EXERCISE DETAILS:
In the entries below, reproduce verbatim the lines from the line with "Click the save icon in the toolbar" to the line with "coord(925,117)", both included, and nothing else.

SUPPLIED DATA:
[Start]

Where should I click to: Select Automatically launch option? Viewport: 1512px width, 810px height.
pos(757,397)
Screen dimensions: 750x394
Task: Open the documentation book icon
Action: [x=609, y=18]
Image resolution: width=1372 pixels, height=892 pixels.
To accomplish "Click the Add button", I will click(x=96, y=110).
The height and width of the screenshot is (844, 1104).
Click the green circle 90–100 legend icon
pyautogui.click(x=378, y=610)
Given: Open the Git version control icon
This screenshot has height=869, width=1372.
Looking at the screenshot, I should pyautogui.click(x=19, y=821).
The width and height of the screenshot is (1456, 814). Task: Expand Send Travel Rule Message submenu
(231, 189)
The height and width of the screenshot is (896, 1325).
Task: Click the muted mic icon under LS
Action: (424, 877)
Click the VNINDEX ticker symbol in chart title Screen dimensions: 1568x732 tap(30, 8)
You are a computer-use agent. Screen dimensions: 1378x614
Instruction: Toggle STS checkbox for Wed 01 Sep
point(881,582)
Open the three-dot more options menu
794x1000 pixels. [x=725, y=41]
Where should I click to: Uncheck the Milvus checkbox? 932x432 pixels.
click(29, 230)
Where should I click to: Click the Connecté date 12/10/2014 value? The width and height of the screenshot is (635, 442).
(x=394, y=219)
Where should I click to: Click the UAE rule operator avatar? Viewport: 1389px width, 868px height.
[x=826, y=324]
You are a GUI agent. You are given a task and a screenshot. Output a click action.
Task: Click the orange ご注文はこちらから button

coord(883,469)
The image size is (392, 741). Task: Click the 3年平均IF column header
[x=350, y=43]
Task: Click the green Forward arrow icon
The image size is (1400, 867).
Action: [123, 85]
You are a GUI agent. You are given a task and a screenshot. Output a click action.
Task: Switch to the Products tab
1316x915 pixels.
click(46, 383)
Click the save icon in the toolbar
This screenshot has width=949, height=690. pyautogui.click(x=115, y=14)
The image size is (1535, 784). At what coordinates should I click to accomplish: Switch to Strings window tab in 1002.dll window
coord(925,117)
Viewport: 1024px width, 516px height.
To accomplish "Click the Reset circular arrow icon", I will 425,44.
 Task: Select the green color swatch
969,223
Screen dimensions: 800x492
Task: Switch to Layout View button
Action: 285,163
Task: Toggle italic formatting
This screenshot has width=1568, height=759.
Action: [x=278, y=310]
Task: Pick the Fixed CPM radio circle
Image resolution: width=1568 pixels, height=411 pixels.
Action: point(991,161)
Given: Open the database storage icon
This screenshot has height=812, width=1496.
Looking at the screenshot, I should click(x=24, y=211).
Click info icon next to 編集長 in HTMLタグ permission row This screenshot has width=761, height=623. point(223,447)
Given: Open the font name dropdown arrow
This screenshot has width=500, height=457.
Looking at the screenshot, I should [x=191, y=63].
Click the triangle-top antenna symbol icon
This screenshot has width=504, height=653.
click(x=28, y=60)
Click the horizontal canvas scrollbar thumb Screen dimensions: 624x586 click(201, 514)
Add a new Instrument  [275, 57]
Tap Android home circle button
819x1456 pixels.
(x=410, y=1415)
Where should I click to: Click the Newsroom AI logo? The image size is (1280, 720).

[End]

PROBLEM SOLUTION:
Click the save icon in the toolbar
This screenshot has width=949, height=690. pyautogui.click(x=115, y=14)
The image size is (1535, 784). At what coordinates should I click to accomplish: Switch to Strings window tab in 1002.dll window
coord(925,117)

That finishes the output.